PCI 2.2 is the standard PCI slot, 2.2 has been used since 98 or 99. So all recent cards and boards are PCI 2.2. 

http://img213.imageshack.us/img213/5796/127fc.jpg
The card should work in slot # 1 and slot #3 from the left. (the white slots)


----------



## INSTG8R (Jan 11, 2007)

It is most certainly compatible with one of the slots on your PC. Should fit in one of the white slots if its PCI


----------



## SpoonMuffin (Jan 11, 2007)

the extra slots are for use in pci-x slots, the |||| |||||||||||||| ||||  layout lets the card work in a pci-x slot that provides higher clocks and voltege then normal pci slots, these are only found in server or veryhigh end workstation boards such as those made by tyan, but the card is a pci card just with the ability to work in a pci-x slot(64bit pci)


----------



## Deleted member 3 (Jan 11, 2007)

SpoonMuffin said:


> the extra slots are for use in pci-x slots, the |||| |||||||||||||| ||||  layout lets the card work in a pci-x slot that provides higher clocks and voltege then normal pci slots, these are only found in server or veryhigh end workstation boards such as those made by tyan, but the card is a pci card just with the ability to work in a pci-x slot(64bit pci)
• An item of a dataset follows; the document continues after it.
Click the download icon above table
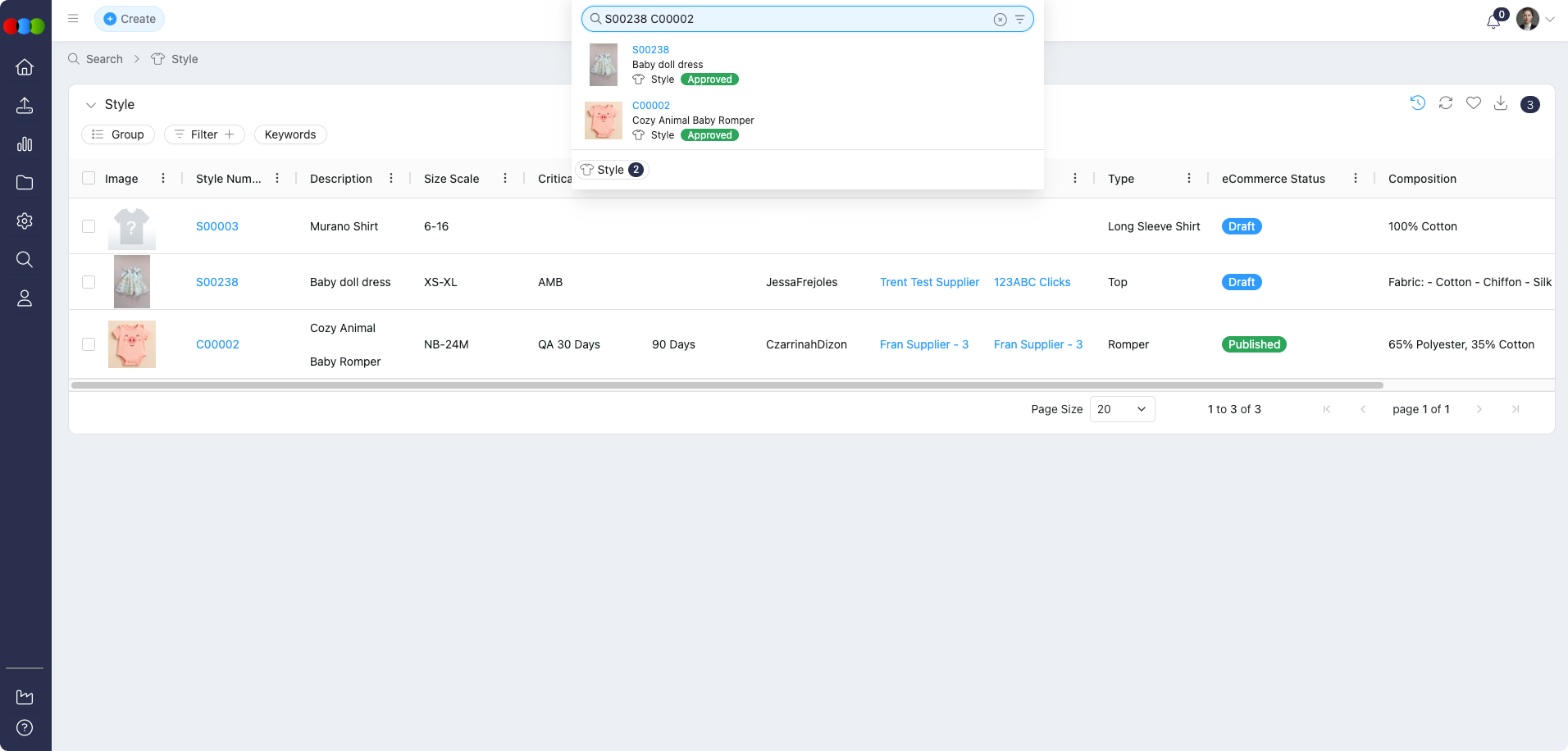Screen dimensions: 1568x751 [1501, 103]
Actually the keys are for voltage, the layout you're showing supports both 3.3V and 5V. PCI-X has another small piece next to that. The key closest to the back of the case means the card can run at 3.3v, the second means it can run at 5v. Many cards can run both and hence have the layout shown by you.

PCI 3.3V 
|||| ||||||||||||||||||| 
PCI 5V
||||||||||||||||||| |||| 
PCI 3.3V & 5V
|||| |||||||||||||| |||| 
PCI-X (3.3V & 5V)
|||| |||||||||||||| ||||  ||||||


That Pinnacle card should be standard PCI, also it's not "for use in PCI-X slots" it's not like they're normal cards which have extra PCI-X functionality or anything, it's the other way around. PCI-X cards are backwards compatible with PCI if you're lucky. Not all PCI-X cards will work in PCI slots. Plus it's not limited to very high end stuff, crap workstation boards have it too, even some desktop boards, those are often limited to 66MHz though. It all depends on the chipset.


----------



## neutranium7 (Jan 11, 2007)

The slot size for the Pinnacle is the same size as my Kworld  T.v tuner card, only difference is Pinnacle has IIII   IIIIIIIIIIIIIIIIIII  IIIII  the T.v. Tuner Has 
IIIIIIIIIIIIIIIIIII  IIII. Do I understand you folks correctly that both can successfully be used on my mobo?


----------



## Deleted member 3 (Jan 12, 2007)

The 2 keys mean it can work with both 3.3 and 5, a single one means it only works with the specified voltage. If it fits physically it will work.


----------



## neutranium7 (Jan 12, 2007)

Thanks to everone for your professional,candid responses, especially for taking the time out of your busy sheldules to increase my understanding of the PCI  process. I can see this is a great forum and I hope to be on often if for no other reason then to read and learn, although I do hope to contribute when I can.

 Thanks again
   Gerry


----------



## Deleted member 3 (Jan 12, 2007)

neutranium7 said:


> Thanks to everone for your professional,candid responses, especially for taking the time out of your busy sheldules to increase my understanding of the PCI  process. I can see this is a great forum and I hope to be on often if for no other reason then to read and learn, although I do hope to contribute when I can.
> 
> Thanks again
> Gerry



Where should we send the bill to?


----------